Ken: Absolutely. That kind of music kinda transcends generations. What is your next goal as a band?

Jason: We’re trying to make the best album that we can on this one. You gotta grow a little bit. Dennis Kelly of BOSS FUEL is gonna play a little steel guitar on one song, the lap steel, and ahhh... This album’s gonna have a couple of mid-tempo, almost SOCIAL DISTORTIONish kind of rock, rock ‘n’ roll, rock-a-billy songs and then it’s gonna have our usual like crazy rock-a-billy, surfy, crazy punk stuff and a country song. We’re tryin’ to grow so we’re gonna make the best album we can. I think ahhh... I mean, really, it’s just rock ‘n’ roll so its like... We don’t have any grand illusions. We wanna... We’re not out to save the world but we’re out to have a good time. Yeah and I think what’s gonna happen is we’re gonna release the album and just keep touring. We’ll always come back to Providence. We’re gonna have the Providence pay back this year again. We had it last year and ummm... where we get some local bands and some national bands, put ’em on at the Met for three nights with us at five bucks a night and just let a bunch of people, you know... THE DOUBLE NOTHINGS, they’re phenomenal. BOSS FUEL was... Can I say BOSS FUEL? They were one of the best fuckin’ bands of all time as far as I’m concerned, as far as all of us in the AMAZING CROWNS are concerned. : Yeah, I know. That’s the thing but then there are bands and I’m tryin’ to actually think of a band that I really loved. We haven’t been around here for a little while right now unfortunately. Dennis Kelly’s new band THE PULL TABS are phenomenal and it’s total country. Almost like with a guy that can yodel like some women... So there you have like punk rock, THE DOUBLE NOTHINGS are punk rock / rock ‘n’ roll and then BOSS FUEL is kinda garagey / rock-a-billy / rock ‘n’ roll and then you have THE PULL TABS, good country so there it is.

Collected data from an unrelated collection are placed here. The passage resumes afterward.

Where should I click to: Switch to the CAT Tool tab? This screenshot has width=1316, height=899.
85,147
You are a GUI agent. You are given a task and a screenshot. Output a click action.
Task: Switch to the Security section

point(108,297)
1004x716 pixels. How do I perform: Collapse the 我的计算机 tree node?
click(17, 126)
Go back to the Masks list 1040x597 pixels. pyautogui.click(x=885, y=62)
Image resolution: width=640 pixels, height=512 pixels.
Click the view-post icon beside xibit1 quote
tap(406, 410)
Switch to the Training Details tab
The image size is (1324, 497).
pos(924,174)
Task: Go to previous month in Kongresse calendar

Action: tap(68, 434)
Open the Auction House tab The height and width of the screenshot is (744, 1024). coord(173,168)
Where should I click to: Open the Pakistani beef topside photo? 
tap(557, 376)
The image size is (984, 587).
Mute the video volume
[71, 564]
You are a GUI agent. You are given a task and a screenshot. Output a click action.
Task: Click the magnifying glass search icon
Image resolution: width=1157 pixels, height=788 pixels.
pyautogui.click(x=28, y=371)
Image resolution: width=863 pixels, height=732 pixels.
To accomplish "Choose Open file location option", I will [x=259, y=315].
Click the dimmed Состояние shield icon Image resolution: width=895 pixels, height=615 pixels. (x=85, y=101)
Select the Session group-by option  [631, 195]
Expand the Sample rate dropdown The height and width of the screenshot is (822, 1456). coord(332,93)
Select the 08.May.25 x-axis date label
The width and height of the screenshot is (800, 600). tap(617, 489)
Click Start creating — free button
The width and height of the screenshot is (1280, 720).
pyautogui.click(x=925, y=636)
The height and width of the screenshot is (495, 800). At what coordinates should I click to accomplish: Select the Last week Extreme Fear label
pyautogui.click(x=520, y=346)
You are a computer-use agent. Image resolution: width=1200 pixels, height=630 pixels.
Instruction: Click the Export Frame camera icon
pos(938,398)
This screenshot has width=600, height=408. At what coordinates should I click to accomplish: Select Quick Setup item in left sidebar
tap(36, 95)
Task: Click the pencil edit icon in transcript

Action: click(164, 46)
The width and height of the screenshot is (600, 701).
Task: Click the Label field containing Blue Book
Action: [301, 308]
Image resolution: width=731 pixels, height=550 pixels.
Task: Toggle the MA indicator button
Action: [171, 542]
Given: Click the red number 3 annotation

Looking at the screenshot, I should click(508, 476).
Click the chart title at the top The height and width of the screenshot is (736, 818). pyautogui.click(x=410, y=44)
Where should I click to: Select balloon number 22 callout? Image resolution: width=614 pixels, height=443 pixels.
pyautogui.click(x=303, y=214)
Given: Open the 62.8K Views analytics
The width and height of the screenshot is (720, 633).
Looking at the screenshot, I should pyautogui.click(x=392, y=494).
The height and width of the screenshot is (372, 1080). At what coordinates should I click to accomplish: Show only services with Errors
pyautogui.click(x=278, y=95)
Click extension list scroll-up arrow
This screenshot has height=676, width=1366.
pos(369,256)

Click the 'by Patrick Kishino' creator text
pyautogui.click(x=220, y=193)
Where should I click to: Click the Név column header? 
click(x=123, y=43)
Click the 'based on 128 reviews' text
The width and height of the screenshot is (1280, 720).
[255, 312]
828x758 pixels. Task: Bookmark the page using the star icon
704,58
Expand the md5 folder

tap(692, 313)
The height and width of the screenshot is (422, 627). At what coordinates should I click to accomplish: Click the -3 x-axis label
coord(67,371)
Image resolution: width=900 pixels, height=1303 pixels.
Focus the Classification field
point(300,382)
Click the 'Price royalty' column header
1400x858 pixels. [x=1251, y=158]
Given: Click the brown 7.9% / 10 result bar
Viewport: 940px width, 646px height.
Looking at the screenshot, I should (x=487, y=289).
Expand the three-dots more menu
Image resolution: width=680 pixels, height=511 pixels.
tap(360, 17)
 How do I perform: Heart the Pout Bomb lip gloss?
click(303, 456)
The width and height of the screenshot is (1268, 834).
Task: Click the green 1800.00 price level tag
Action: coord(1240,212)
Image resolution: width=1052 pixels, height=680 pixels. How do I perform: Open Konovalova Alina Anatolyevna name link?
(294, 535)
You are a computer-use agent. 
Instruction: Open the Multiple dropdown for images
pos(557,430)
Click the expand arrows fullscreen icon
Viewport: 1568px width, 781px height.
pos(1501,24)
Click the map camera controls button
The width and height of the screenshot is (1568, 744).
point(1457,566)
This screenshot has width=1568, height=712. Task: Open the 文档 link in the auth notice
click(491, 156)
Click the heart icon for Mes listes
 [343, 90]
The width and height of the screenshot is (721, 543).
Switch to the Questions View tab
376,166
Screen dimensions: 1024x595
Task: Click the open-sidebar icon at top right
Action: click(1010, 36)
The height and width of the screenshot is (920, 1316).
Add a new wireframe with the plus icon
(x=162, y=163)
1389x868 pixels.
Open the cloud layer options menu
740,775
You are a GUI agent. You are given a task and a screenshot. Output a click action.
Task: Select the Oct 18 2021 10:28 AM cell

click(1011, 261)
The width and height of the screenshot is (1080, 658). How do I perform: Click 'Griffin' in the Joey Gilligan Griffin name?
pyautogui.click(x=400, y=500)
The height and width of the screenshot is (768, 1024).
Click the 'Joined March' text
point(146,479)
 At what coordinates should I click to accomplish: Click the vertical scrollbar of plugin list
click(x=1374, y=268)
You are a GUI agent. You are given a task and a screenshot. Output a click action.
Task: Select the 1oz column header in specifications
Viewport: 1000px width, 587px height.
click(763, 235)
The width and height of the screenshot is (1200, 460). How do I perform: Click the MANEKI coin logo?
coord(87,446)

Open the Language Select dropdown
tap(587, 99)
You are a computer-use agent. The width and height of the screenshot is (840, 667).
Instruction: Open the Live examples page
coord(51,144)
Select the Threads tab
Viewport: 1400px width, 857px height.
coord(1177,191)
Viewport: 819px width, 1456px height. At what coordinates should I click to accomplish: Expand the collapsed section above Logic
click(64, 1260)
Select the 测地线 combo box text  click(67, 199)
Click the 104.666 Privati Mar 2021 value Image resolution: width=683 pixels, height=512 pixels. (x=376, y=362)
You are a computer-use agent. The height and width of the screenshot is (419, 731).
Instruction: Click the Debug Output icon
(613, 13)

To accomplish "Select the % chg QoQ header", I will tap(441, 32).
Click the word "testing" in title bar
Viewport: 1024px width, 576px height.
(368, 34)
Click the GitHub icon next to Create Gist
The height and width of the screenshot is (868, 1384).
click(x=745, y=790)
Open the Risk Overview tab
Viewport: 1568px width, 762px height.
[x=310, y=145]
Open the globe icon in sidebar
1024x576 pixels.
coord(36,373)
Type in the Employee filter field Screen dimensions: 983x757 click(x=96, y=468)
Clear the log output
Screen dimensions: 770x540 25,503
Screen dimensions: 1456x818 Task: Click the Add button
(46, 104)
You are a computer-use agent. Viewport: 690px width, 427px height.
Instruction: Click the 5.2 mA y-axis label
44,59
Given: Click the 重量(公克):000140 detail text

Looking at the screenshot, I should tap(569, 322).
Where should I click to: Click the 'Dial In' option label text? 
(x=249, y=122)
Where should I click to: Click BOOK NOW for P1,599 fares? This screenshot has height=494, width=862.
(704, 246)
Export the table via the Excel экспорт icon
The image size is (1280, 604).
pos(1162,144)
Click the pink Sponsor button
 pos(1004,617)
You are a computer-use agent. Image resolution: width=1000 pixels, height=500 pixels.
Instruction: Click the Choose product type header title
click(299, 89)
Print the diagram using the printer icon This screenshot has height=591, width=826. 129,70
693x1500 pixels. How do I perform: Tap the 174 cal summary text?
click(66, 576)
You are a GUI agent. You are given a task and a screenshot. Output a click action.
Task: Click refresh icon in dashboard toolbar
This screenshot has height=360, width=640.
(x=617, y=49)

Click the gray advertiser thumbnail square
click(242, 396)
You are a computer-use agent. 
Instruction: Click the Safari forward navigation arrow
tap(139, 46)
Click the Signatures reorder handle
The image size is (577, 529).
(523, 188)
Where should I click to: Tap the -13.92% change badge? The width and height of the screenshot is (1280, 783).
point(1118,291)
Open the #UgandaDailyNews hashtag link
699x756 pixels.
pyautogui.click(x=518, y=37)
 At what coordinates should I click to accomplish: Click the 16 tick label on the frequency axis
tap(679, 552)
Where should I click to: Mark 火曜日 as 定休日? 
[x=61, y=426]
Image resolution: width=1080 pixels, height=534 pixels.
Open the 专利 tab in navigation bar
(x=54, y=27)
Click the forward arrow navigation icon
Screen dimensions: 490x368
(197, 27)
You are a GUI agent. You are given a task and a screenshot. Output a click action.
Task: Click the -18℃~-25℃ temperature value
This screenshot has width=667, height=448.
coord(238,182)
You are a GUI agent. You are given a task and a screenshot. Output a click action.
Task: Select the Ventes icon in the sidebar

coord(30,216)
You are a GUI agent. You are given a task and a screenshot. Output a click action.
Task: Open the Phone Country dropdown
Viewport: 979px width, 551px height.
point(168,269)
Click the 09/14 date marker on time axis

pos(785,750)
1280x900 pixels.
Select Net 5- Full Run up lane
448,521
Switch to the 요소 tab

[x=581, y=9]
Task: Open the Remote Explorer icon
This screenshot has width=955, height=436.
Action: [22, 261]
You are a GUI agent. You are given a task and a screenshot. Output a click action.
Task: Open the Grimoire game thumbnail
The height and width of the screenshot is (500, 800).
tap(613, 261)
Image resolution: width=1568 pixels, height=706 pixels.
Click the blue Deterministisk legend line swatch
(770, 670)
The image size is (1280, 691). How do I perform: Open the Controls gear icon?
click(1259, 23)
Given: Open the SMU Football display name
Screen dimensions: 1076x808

Ken: Final thought to the readers?

Jason: Just don’t have any preconceived notions when you come to shows. If you like a band just show it. You don’t have to dance a certain way. We’re not a swing band and we don’t adhere to all these trends. We’re punk rock or rock-a-billy or rock ‘n’ roll. Come out. Have a good time. Sing along if you want. Dance if you want. If not just go and buy a drink and check it out and whatever. Things aren’t always what they seem too. We’re from Providence and we’re proud to be from Providence and a lot of people think we come home and... A lot of people think like “Oh, they’ve been out jet settin’ and they’ve been doin’ this and...” We’ve been out driving ten hours, eatin’ shitty food and unloading the van and loadin’ it back in. That’s pretty much what we do. I don’t know? Just say hi when you see us on the street.